- [Source material]

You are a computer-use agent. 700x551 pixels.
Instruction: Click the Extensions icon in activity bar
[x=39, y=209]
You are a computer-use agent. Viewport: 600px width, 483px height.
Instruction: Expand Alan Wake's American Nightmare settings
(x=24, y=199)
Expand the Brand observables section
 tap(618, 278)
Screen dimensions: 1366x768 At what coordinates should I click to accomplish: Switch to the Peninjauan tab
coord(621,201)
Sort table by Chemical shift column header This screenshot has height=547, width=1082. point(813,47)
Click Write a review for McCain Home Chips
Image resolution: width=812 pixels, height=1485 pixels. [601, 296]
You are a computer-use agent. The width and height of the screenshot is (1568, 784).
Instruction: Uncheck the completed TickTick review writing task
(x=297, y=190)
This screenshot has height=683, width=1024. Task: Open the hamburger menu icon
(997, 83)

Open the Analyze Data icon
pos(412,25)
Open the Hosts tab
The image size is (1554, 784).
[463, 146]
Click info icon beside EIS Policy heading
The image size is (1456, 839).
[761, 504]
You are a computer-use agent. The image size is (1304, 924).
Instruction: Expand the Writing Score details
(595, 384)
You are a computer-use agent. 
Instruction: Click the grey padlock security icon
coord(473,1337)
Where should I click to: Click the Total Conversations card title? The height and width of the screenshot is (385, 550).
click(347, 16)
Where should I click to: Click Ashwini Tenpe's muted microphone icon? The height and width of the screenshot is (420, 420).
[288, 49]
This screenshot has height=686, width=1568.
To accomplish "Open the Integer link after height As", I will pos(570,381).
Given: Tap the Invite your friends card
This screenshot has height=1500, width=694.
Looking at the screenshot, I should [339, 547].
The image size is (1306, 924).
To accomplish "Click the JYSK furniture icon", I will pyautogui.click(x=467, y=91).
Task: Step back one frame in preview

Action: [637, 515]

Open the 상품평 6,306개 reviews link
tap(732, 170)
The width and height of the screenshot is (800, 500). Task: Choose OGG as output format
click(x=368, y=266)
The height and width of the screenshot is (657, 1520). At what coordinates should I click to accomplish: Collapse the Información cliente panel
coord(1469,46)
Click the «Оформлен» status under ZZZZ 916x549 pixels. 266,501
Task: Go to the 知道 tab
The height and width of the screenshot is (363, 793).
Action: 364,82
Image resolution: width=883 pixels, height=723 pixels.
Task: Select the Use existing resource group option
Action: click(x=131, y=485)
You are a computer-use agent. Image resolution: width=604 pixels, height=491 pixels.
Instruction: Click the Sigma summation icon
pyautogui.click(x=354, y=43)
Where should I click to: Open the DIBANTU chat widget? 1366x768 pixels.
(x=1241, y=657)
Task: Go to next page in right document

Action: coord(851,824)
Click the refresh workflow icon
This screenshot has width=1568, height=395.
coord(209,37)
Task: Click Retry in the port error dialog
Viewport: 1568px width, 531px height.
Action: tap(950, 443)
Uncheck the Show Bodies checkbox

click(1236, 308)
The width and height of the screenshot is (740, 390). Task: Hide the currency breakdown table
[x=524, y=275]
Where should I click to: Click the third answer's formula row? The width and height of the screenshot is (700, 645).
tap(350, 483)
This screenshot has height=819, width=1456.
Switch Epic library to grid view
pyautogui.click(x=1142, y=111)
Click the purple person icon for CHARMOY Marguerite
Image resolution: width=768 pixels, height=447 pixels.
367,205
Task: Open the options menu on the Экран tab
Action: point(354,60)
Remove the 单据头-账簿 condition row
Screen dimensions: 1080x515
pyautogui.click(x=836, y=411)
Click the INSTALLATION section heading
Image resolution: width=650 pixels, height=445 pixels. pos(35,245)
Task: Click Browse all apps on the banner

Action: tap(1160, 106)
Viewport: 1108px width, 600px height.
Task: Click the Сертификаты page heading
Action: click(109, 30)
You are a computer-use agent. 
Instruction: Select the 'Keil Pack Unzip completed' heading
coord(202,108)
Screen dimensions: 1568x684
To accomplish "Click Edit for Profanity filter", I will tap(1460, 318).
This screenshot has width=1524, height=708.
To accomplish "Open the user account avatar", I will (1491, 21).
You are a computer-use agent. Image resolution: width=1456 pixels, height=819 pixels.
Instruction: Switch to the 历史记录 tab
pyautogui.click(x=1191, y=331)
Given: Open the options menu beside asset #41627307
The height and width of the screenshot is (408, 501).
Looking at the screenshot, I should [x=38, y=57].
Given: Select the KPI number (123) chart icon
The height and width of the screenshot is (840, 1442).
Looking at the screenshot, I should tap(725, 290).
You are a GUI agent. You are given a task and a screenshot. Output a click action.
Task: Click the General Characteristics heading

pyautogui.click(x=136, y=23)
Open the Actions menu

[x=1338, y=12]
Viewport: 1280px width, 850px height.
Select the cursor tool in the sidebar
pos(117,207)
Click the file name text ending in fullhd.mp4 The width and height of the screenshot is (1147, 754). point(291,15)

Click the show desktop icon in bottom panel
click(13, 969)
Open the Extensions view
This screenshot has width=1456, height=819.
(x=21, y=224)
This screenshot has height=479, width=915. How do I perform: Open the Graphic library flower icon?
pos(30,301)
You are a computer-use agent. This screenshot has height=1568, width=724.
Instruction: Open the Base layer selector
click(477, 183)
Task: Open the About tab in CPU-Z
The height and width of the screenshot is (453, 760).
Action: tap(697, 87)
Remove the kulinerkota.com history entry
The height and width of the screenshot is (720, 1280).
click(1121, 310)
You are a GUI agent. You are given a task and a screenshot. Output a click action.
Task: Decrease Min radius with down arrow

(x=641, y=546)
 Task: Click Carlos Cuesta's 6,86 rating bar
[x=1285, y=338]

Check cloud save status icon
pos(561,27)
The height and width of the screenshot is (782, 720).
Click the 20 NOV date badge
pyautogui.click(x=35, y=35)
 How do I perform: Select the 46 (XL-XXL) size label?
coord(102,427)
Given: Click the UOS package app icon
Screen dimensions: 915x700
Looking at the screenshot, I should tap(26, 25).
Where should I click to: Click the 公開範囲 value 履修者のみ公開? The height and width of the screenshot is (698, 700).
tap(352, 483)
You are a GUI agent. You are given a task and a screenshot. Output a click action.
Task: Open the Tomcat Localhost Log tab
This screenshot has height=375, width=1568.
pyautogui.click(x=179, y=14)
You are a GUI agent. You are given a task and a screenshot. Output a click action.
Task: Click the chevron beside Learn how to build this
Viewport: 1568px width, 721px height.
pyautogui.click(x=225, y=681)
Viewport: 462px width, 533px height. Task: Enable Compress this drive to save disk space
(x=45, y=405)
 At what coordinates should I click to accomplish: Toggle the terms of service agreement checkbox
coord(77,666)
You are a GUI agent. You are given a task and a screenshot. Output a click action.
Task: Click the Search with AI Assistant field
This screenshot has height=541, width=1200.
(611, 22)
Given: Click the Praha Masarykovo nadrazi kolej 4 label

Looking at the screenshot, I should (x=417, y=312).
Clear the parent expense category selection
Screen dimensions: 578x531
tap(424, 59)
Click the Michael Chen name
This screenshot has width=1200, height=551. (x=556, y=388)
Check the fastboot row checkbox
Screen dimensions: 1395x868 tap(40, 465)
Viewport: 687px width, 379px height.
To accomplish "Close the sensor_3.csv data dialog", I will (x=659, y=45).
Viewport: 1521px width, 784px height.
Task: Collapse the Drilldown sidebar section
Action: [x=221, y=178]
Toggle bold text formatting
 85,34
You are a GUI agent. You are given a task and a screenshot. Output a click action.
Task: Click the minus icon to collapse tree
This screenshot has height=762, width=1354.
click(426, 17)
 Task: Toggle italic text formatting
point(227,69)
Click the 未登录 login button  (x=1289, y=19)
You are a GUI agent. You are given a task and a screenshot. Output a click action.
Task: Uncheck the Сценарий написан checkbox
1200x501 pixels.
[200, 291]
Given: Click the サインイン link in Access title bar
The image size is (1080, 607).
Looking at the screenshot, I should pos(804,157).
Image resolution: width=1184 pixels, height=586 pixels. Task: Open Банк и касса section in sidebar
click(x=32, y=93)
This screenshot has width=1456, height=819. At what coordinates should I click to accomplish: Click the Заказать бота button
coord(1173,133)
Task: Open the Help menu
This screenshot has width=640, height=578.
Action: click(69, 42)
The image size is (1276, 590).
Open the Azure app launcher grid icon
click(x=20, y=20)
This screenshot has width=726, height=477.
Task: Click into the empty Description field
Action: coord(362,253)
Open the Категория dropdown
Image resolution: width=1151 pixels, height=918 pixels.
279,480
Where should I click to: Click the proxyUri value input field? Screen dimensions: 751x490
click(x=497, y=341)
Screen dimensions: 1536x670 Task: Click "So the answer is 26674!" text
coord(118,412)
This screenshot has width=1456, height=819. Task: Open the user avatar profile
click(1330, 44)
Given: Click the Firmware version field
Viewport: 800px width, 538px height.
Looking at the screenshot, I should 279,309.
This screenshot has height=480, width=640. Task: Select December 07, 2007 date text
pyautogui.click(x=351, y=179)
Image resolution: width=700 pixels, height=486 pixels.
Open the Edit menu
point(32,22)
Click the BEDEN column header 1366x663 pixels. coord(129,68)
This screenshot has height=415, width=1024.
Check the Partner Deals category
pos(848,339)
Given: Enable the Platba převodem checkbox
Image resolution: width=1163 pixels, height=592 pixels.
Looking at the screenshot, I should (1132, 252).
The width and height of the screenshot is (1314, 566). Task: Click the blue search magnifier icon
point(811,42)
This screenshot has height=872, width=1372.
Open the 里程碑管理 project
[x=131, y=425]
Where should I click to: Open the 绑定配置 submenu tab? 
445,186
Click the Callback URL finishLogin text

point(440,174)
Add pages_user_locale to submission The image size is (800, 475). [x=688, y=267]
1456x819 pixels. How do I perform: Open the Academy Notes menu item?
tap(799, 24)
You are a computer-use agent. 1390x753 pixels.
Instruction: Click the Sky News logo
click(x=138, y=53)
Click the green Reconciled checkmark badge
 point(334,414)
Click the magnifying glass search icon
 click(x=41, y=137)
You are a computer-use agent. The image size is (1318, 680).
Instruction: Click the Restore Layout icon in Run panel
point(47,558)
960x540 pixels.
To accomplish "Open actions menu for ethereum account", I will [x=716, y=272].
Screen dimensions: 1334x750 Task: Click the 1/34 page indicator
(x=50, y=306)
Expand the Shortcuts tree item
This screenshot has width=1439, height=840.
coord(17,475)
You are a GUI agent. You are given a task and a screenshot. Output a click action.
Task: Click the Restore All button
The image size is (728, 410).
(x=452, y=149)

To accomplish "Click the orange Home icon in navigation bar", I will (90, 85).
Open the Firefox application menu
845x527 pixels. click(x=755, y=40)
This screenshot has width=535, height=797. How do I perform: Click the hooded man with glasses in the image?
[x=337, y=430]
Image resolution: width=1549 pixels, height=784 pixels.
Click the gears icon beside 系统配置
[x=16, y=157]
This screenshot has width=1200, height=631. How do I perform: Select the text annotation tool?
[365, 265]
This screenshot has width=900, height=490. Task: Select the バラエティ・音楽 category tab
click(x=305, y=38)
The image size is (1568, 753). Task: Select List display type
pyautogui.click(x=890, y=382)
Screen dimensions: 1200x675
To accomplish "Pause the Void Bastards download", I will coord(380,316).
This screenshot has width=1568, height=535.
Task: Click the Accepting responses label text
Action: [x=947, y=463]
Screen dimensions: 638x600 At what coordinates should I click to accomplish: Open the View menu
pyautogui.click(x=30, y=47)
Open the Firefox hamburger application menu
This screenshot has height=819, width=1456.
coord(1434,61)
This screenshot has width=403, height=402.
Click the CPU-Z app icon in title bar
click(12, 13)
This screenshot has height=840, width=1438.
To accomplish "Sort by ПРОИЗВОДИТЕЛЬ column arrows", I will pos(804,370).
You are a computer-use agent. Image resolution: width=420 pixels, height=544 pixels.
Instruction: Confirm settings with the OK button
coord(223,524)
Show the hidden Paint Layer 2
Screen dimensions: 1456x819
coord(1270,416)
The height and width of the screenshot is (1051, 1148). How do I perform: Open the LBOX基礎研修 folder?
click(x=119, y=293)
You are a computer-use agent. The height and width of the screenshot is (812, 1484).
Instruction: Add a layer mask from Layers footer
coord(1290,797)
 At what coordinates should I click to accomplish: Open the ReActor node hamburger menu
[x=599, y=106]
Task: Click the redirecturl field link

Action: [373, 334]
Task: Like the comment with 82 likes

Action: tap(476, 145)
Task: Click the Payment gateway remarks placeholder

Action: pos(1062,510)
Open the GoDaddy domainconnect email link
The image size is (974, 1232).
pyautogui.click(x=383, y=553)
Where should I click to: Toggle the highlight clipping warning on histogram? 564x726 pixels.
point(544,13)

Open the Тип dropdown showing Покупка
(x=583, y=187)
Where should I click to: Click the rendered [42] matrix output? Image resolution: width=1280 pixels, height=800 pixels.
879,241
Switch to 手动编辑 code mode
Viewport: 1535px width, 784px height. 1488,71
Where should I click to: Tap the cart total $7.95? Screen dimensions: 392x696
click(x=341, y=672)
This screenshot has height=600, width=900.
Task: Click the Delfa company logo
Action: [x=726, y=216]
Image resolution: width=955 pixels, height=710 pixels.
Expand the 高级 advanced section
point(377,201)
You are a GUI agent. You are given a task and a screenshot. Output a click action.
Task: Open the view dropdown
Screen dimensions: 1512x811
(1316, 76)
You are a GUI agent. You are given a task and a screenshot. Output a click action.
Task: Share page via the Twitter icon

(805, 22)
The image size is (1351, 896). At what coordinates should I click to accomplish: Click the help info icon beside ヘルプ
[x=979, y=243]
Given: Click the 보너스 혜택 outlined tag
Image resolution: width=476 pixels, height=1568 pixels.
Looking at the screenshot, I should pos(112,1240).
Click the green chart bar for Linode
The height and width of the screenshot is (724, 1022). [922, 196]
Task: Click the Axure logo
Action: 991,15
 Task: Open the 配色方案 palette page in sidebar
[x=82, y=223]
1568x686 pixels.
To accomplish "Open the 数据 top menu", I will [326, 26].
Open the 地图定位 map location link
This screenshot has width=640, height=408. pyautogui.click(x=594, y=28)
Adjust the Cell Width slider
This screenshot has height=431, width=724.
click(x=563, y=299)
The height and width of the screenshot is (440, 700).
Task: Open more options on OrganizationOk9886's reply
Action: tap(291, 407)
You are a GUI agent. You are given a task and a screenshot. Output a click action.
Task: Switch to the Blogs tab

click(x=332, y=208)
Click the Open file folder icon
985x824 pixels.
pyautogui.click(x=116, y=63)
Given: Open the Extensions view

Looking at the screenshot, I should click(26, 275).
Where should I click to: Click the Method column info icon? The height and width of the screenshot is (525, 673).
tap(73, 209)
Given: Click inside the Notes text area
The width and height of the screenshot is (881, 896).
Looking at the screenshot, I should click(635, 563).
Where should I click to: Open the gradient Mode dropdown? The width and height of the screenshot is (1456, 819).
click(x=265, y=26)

- [Required task]
Copy the entries above word for word, starting with the very first line and going on through the line containing "Image resolution: width=812", including that line.

- [Reply]
You are a computer-use agent. 700x551 pixels.
Instruction: Click the Extensions icon in activity bar
[x=39, y=209]
You are a computer-use agent. Viewport: 600px width, 483px height.
Instruction: Expand Alan Wake's American Nightmare settings
(x=24, y=199)
Expand the Brand observables section
 tap(618, 278)
Screen dimensions: 1366x768 At what coordinates should I click to accomplish: Switch to the Peninjauan tab
coord(621,201)
Sort table by Chemical shift column header This screenshot has height=547, width=1082. point(813,47)
Click Write a review for McCain Home Chips
Image resolution: width=812 pixels, height=1485 pixels. [601, 296]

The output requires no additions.